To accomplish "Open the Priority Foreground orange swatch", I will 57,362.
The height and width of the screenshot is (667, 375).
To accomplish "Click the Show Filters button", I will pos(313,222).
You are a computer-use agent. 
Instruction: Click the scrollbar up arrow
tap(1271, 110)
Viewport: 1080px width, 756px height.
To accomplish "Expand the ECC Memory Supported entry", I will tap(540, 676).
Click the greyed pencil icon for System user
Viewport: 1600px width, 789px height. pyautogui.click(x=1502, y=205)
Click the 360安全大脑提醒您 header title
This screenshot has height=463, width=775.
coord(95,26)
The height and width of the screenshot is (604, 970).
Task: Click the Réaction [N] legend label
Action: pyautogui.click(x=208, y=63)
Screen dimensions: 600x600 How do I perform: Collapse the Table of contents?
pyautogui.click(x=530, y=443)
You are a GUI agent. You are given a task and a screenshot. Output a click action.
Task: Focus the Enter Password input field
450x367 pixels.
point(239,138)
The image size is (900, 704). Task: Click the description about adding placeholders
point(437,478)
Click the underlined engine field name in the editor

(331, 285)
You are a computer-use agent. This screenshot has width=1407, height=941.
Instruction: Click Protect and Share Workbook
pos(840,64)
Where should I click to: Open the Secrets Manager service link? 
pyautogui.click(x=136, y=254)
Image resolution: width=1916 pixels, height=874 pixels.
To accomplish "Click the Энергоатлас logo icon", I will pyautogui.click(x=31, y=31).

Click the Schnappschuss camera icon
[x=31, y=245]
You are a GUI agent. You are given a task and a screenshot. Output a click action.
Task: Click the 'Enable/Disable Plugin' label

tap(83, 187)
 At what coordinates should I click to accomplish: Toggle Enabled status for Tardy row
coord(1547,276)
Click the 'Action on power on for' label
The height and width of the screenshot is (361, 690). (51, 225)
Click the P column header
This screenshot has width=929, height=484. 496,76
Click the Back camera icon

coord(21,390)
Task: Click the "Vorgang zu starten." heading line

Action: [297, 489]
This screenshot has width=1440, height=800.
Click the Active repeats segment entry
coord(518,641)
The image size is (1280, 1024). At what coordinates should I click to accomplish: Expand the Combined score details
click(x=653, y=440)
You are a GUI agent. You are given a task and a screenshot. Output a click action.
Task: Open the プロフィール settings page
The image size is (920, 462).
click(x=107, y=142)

---

§ **What to produce**:
Scan the data for the word "will" and copy every line where it shows up.

§ **Response**:
To accomplish "Open the Priority Foreground orange swatch", I will 57,362.
To accomplish "Click the Show Filters button", I will pos(313,222).
To accomplish "Expand the ECC Memory Supported entry", I will tap(540, 676).
To accomplish "Click the Энергоатлас logo icon", I will pyautogui.click(x=31, y=31).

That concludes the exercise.